For a Japanese, who is generally Shintoist/Buddhist (Christians are a small yet very active minority there), Easter is one of the feasts of “gaijin”, foreigners. In fact, in their language, they took the English “Happy Easter” and ported it in their phonetic, ハ ッ ピ ー イ ス タ ー (Happī īsutā).
For those who are Christian, Easter is the center of faith: everything is based on believing the witnessing of those who have seen with their own eyes the man-Jesus, crucified, dead, buried and risen. Everything else, from the form in which religion declines this message, to the ethics that every believer should behave, is a consequence of this encounter.
An encounter that took place two thousand years ago between people like us and Jesus.
And that still happens today, for those who believe. (Indeed: those who believe say that this encounter happens with everyone anyway).
Just like all the meetings we do every day in our activities. We meet looks, sounds, words, bodies, thoughts. Like on the mat, after all.
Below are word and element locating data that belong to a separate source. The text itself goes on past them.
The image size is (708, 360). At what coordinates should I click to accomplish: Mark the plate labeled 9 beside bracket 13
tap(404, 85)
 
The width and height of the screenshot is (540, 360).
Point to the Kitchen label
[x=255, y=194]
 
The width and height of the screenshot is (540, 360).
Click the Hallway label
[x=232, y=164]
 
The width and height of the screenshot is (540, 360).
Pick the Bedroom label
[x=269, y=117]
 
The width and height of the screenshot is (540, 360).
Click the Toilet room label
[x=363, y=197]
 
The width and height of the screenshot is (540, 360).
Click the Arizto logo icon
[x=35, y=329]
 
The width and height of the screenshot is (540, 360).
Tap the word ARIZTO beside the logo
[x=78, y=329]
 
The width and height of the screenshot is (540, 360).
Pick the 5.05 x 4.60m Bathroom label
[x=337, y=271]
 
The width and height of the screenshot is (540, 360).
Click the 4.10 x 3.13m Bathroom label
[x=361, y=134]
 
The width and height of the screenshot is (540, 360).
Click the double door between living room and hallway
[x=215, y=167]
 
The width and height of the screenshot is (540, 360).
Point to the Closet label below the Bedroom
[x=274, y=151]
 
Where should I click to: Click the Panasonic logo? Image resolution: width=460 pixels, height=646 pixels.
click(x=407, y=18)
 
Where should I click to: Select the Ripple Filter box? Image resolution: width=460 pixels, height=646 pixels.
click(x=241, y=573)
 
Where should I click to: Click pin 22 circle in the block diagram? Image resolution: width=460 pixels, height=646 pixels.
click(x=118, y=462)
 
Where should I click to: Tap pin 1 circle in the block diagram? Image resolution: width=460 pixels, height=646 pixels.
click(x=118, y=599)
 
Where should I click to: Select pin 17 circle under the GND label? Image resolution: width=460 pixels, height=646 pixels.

A kind Japanese who wishes me Easter is a challenge, a provocation that pushes my understanding to its limit.
And it also pushes my Catholicism to its core. At the heart of a Love that identifies itself with a person, who loves everyone without distinction with the heart of a Father, a Mother, a Brother and who asks for “nothing else” but to immerse ourselves in this Love: “Love the Lord your God with all your heart and with all your soul and with all your strength and with all your mind; and love your neighbor as yourself”.
I would be, we should be pitied, however, if we were not aware that the world we live in is not a cohesive world. That the religious message, whatever it may be, is often ignored, mocked with suspicion, hindered.
That talking about these things is boring to death for many people.
Yet the celebration of Easter recalls that encounter which marked history and which raised questions for men and women of all times and all latitudes.
Like the Japanese writer Shusaku Endo, author of several novels and a book, A life of Jesus, which is a fundamental reading to understand how the Japanese spirit can understand Christianity (and with it a good part of Western culture). You can very weel understand, for instance, how the “non resistance” of Jesus with his torturers is the main element that fascinates the people of the Rising Sun.
Easter, its message of love and full life, concerns everyone. It is an encounter we can make our own, because it is dense of universal values.
Slowly and constantly, thanks to continuous meetings on the mat, we build our path.
Slowly and constantly, witnessing such universal values at our best and despite our limitations, we can all build our path that leads us to the encounter with the root from which we all come.
How St. Augustine understood clearly:
“Love and do what you will. Whether you hold your peace, through love hold your peace. Whether you cry out, through love cry out. Whether your correct, through love correct. Whether you spare, through love must you spare. Let the root of love be within. For of this root can nothing come except that which is good”.